Continuano con Dance of the Clairvoyants e Who Ever Said, brani dell’ultimo album. Gigaton è stato accolto dalla critica come un progetto nato per essere diverso dai precedenti, ed è vero. La sperimentazione c’è e si sente soprattutto in D.O.C., con i riff funk e la ritmica spezzata della batteria. C’è tanta critica al presente che stiamo vivendo: Eddie Vedder lo rende piuttosto chiaro successivamente, parlando della situazione governativa americana e russa.
Si procede con Whishlist, Not For You, Given to Fly, MFC, Amongst the Waves e finalmente si arriva ai grandi successi: Jeremy, Black, Go, Porch. È questo il momento che tutti aspettavamo. Eddie ne approfitta per riprendere fiato, e in un paio di occasioni lascia che la folla intoni quei ritornelli che hanno fatto la storia del grunge. I musicisti interagiscono con il pubblico, lanciano plettri, tamburelli, parlano con qualcuno, ritirano regali e li stendono in bella vista sul palco.

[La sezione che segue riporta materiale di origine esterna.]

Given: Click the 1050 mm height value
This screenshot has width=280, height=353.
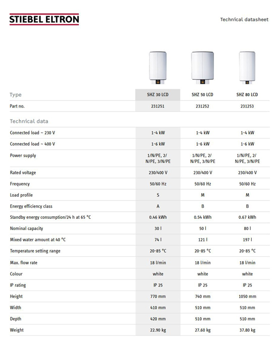Looking at the screenshot, I should pyautogui.click(x=247, y=297).
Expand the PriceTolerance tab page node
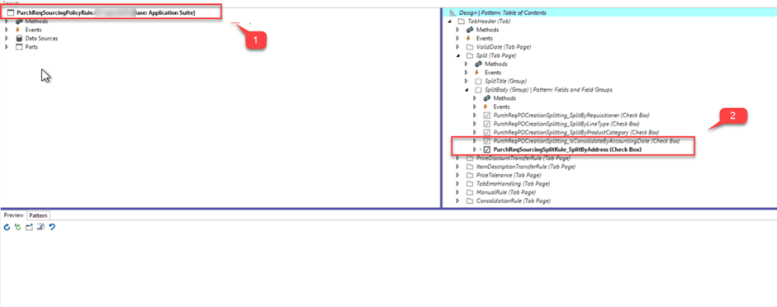 (458, 175)
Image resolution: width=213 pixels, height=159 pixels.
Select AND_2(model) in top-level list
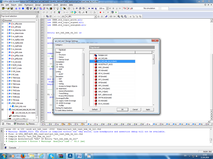[x=103, y=67]
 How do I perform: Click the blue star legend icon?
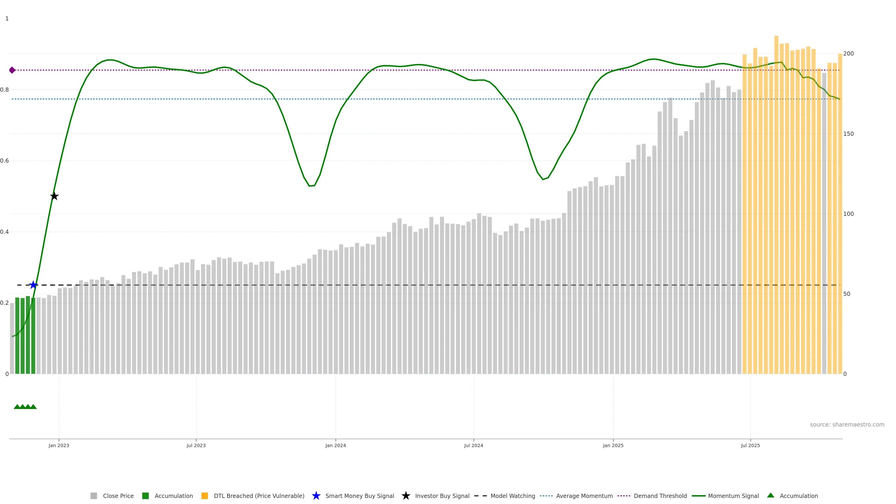coord(316,496)
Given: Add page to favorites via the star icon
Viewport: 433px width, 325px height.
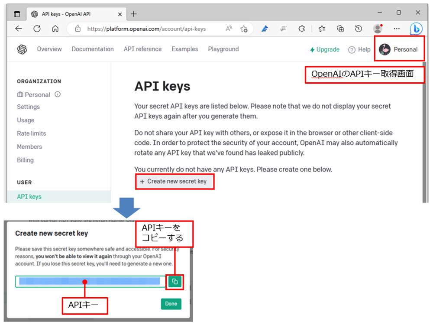Looking at the screenshot, I should (x=244, y=29).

Arriva il momento di uscire di scena per cinque minuti di pausa, lasciando la folla a evocare “Pearl Jam!” quasi fosse un incantesimo. Ed ecco che tornano sul palco per suonare Alive e Baba O’Riley, cover degli Who – band che Eddie Vedder idolatra fin dall’adolescenza. Un finale coi fiocchi: lo schermo dietro la band si riempie dei volti del pubblico, persone gioiose con le braccia alzate che stringono bandiere di diversi paesi, la prova che la musica unisce e arricchisce.

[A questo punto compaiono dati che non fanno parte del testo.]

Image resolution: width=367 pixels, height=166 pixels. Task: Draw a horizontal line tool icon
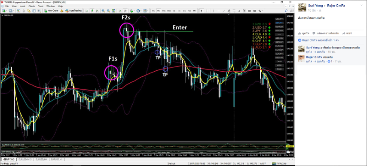tap(218, 11)

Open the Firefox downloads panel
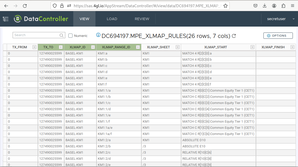264,6
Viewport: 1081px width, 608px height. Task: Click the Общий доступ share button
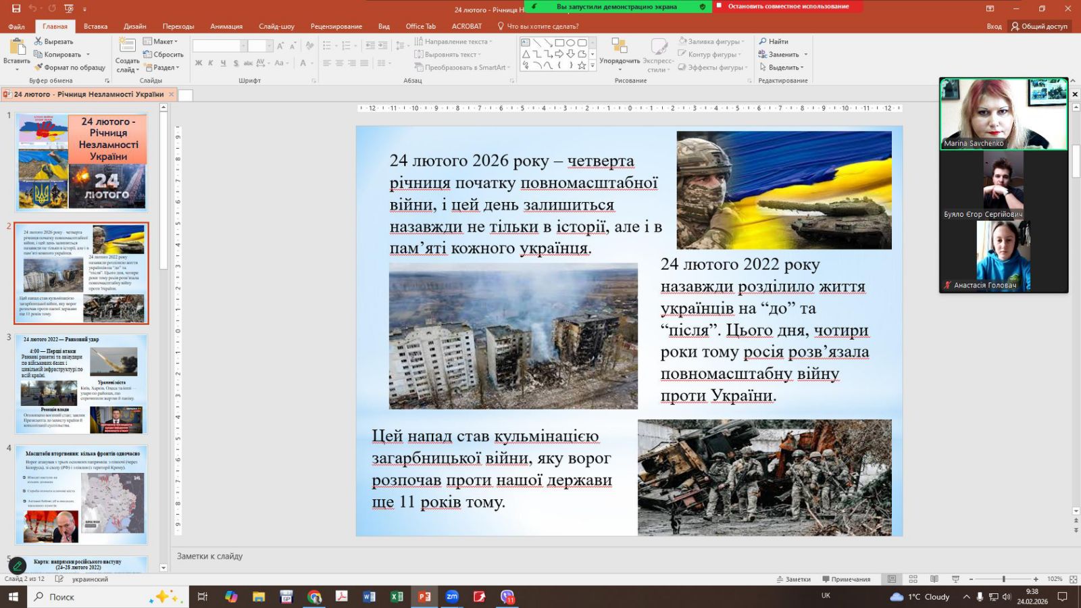[1039, 26]
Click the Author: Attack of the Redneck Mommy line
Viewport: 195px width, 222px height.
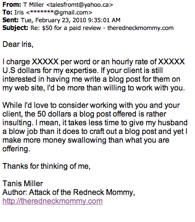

Non è mancata la circostanza che si verifica spesso ai loro concerti, e che ho visto solo in un’altra occasione, durante una performance dei Counterfeit: i Pearl Jam hanno fermato un’esibizione per aiutare un ragazzo in difficoltà nella folla. Solo dopo essersi accertati che stesse bene hanno ripreso il brano da dove l’avevano interrotto. Mi aspettavo che sarebbe accaduto: nel 2000 al Roskilde Festival, in Danimarca, nove persone morirono soffocate dalla folla proprio durante il loro concerto. La polizia danese ritenne la band responsabile, nonostante Eddie Vedder avesse interrotto l’esibizione e chiesto anche in quel caso di fare un passo indietro.

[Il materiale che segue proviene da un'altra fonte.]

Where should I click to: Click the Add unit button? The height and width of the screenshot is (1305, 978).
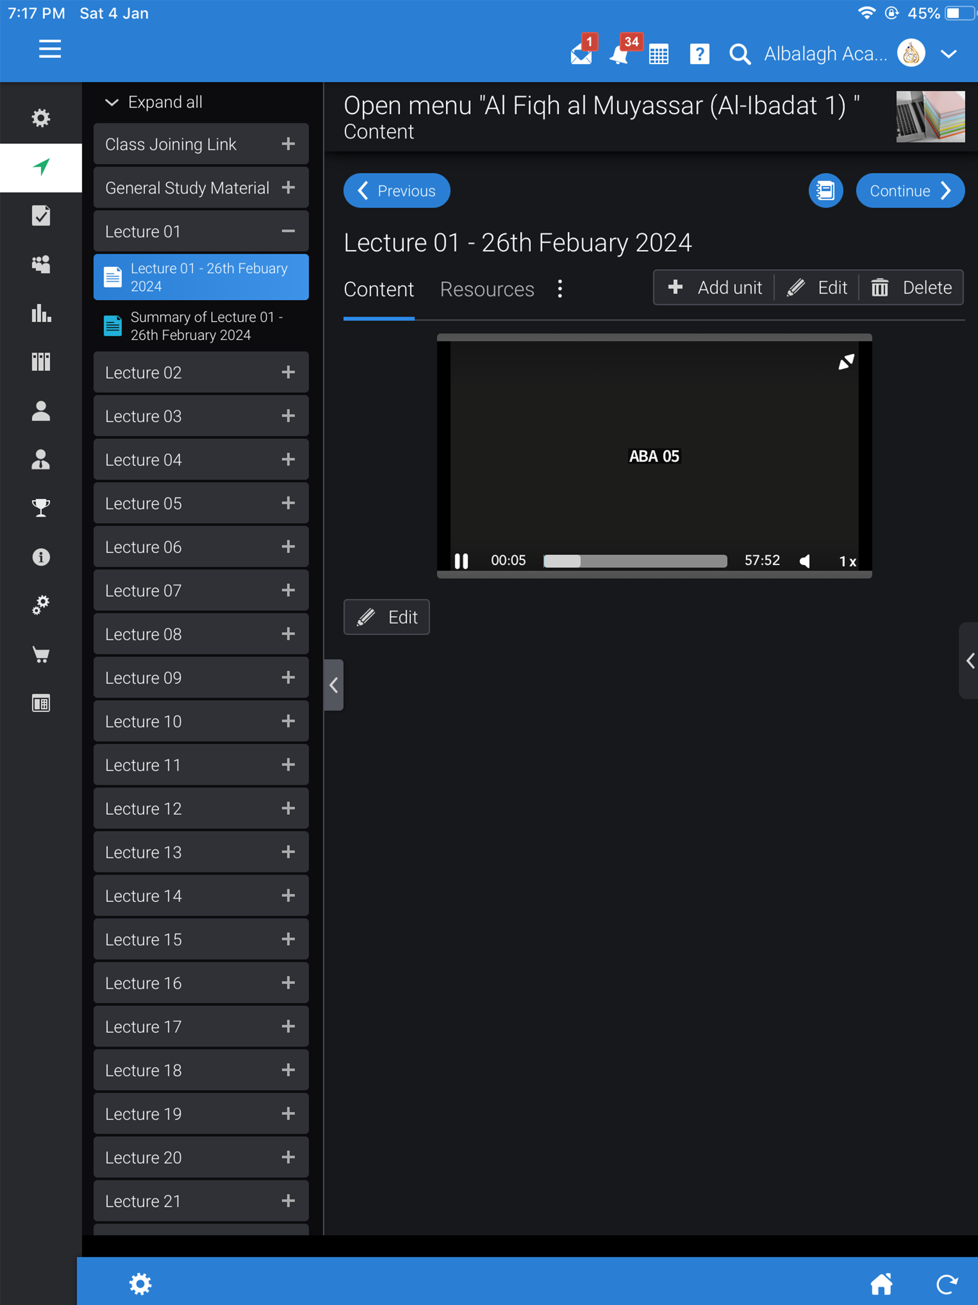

I Pearl Jam sono fatti così, prima gli altri e poi loro, prima i soprusi nel mondo e la politica disastrosa, prima la riflessione sul fatto che tutti noi, domenica, eravamo fortunati a condividere quel momento, perché il mondo fa schifo, è vero, ma possiamo ancora condividere qualcosa di bello. È questo che, più di tutto, mi piace dei Pearl Jam. Hanno sempre usato la musica come mezzo per comprendere il mondo, loro stessi, per aiutare le minoranze, dire la loro sulle ingiustizie (LINK). Sono le persone buone che mi fregano, quelle che non puntano sull’apparenza ma che cercano la verità. Le persone che ascoltano, che fanno domande, che non arrivano mai ma camminano sempre.
Questi sono gli artisti che mi piace seguire, non quelli che si mettono in mostra senza dire niente, non quelli che offrono solo immagini affascinanti, che si battono per cause condivise dall’opinione pubblica, che parlano di qualcosa solo perché sponsorizzati dalle aziende o perché è l’ultimo trend su Twitter. Non mi serve altra disonestà, altro vuoto. Sono circondata da abbastanza fumo, è già difficile vedere al di là. E se quel fumo dovesse diventare un muro non potrei più camminare, sarei bloccata. Non solo non arriverei più, non mi muoverei neanche. Allora sarebbe una vita anestetizzata, insensata, povera.